Well‐designed creativity training programs typically induce gains in performance with these effects generalizing across criteria, settings, and target populations (Scott, Leritz, Mumford 2004).
In his talks on computational creativity, Simon Colton’s talks about artificial intelligence progressing rapidly, and being able to improve the quality of works it produces rapidly — so much so that he admits to feeling as he if he was in the room with an artist.
While people actively unlearn to be creative, the IA learns to apply creativity — which seems to be possible, to a certain extent, although Ramon Mantaras disagrees with that approach, stating that artificial intellect lacks intentionality — “computer programs can only perform syntactic manipulation of symbols but are unable to give them any semantics” (Mantaras 2017).
It is doubtful that the machines will ever be able to truly replace creative thinkers. Automation of routine tasks only helps speed up the process — a fast, more “intelligent” background cropping tool in Photoshop, “smart” filters, recommendations, quick actions — machines can do anything except give things meaning. We should not really consider machines as our competitors.
What we should, however, do — and what I feel this course should tackle at some point in the future — is the ethics of the “creative machines” and the implications of employing “smart” technologies in a creative fashion to improve the quality of lives. If we take the ability to ideate and bring to fruition the imagined ideas as the definition of creativity, and assume that machines are smart enough to be “creative”, how might we ensure we are protected from what they might perceive as creative and efficient, but is mortally dangerous for the humanity?

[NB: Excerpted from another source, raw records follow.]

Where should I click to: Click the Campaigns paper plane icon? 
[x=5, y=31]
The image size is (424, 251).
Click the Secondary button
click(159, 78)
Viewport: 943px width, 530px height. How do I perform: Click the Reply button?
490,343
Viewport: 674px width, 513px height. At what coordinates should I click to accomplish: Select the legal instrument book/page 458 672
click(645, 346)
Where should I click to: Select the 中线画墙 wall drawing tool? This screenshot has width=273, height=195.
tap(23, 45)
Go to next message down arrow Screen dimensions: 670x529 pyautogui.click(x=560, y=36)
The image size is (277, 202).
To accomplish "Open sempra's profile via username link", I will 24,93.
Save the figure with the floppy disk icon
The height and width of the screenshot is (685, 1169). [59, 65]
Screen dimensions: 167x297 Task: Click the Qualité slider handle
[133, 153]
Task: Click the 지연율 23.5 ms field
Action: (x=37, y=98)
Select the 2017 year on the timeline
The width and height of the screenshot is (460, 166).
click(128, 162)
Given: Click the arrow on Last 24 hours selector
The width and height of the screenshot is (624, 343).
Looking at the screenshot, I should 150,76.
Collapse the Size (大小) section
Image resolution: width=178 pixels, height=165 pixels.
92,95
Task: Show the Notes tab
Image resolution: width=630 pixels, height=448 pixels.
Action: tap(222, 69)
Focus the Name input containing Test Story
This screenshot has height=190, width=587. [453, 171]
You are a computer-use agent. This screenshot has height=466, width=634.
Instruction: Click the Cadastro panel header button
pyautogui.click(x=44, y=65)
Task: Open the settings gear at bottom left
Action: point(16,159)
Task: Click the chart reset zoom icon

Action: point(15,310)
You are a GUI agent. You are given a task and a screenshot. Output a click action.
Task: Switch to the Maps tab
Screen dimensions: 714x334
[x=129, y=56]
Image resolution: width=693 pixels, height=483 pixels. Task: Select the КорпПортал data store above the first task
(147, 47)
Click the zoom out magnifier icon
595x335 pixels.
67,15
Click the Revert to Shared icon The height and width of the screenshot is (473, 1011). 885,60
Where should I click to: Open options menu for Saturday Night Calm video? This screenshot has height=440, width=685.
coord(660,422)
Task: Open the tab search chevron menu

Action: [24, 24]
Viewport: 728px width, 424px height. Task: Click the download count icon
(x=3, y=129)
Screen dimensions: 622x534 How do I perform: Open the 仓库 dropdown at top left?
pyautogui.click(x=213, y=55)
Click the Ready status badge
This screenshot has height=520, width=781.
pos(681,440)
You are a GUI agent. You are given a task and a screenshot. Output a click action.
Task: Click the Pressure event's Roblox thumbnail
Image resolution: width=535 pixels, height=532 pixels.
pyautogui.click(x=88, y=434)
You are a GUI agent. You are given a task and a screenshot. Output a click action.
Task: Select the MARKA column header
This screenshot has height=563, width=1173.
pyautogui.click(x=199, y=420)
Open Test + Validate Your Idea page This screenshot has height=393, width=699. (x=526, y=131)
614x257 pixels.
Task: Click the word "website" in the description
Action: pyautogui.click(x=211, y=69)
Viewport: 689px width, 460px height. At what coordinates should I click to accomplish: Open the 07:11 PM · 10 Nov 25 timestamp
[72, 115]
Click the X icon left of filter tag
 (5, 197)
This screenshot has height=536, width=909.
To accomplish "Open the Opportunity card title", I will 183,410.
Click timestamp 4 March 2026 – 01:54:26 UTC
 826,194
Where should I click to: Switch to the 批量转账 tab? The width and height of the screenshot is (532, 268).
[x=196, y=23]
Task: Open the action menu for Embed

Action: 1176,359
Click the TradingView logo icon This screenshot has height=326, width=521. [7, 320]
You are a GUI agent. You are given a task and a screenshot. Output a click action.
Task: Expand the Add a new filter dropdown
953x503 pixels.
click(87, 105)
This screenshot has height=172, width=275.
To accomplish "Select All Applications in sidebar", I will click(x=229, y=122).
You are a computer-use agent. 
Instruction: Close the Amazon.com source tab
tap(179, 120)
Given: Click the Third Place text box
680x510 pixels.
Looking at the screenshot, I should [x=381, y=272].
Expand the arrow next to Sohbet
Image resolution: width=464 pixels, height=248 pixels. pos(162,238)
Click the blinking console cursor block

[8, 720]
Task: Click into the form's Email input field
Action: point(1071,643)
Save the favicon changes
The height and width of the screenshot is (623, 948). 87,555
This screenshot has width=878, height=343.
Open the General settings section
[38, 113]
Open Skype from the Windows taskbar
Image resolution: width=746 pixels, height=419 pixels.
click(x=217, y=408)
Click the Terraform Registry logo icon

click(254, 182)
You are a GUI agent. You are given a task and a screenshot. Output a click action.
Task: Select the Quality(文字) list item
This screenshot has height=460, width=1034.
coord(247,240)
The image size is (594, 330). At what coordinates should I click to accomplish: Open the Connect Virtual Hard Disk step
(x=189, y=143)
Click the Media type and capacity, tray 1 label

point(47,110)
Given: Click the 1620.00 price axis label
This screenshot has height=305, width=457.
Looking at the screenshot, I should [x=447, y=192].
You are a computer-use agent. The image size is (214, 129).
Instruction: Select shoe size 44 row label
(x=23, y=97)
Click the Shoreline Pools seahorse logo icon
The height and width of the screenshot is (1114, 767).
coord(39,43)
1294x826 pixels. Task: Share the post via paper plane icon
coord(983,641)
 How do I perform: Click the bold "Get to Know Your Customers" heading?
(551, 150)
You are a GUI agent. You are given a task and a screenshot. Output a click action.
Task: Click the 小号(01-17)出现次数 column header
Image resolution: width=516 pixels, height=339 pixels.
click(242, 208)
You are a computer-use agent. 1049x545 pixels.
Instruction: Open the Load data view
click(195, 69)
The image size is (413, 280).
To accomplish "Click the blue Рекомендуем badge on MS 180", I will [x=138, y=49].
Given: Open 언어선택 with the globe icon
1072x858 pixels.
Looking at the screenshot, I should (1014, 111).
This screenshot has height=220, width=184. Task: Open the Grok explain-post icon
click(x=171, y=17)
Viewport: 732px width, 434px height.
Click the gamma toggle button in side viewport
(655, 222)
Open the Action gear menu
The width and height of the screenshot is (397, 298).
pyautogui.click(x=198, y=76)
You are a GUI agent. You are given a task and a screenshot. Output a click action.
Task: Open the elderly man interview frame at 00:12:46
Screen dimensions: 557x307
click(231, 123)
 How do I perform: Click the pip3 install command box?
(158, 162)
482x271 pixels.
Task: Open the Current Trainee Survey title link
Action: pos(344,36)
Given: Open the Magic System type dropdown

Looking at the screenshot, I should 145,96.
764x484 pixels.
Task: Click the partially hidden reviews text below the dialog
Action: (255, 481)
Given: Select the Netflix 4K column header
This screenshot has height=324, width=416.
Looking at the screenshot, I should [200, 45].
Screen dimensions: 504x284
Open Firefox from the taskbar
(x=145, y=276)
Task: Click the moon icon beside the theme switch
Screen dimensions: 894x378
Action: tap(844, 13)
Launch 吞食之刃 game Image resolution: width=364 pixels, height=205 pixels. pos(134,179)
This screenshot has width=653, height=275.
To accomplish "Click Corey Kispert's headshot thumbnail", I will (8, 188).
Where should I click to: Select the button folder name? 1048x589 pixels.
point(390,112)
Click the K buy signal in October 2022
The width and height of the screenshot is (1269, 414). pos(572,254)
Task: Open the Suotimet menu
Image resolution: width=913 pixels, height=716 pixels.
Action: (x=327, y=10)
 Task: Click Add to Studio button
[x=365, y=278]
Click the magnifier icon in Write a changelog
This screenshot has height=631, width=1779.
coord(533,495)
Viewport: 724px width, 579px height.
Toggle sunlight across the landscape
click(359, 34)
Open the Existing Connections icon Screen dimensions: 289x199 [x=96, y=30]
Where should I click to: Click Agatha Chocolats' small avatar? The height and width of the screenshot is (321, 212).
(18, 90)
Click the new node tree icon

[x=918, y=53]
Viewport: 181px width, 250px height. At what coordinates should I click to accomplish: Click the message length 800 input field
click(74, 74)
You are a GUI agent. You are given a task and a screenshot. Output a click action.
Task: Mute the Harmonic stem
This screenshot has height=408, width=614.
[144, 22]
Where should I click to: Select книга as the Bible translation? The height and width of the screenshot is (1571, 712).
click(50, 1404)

I have worked with “smart” machinery before, but have not yet explored the topic close enough to comprehend the idea from a more theoretical standpoint. It is exciting to learn that artificial intelligence is changing the very nature of creative process, but I, personally, seem to be prone to what Ramon Mantaras explains in his concluding remarks.
The reasons why we are so reluctant to accept that nonbiological agents can be creative is that they do not have a natural place in our society of human beings and a decision to accept them would have important social implications (Mantaras 2017).
As part of the learning process, I should embrace a more open and less biased approach: accepting that machines may not have consciousness (hence, are not able to comprehend their accomplishments, cannot learn from their past, cannot understand the concept of ethics) should not deny “the potential for creativity or even the potential for intelligence”.
If creation demands a visionary creator, then how does blind evolution manage to build such splendid new things as ourselves? (Gould 1996)
References
MAY, Rollo. 1994. The Courage to Create. Revised ed. edition. New York: W. W. Norton & Company.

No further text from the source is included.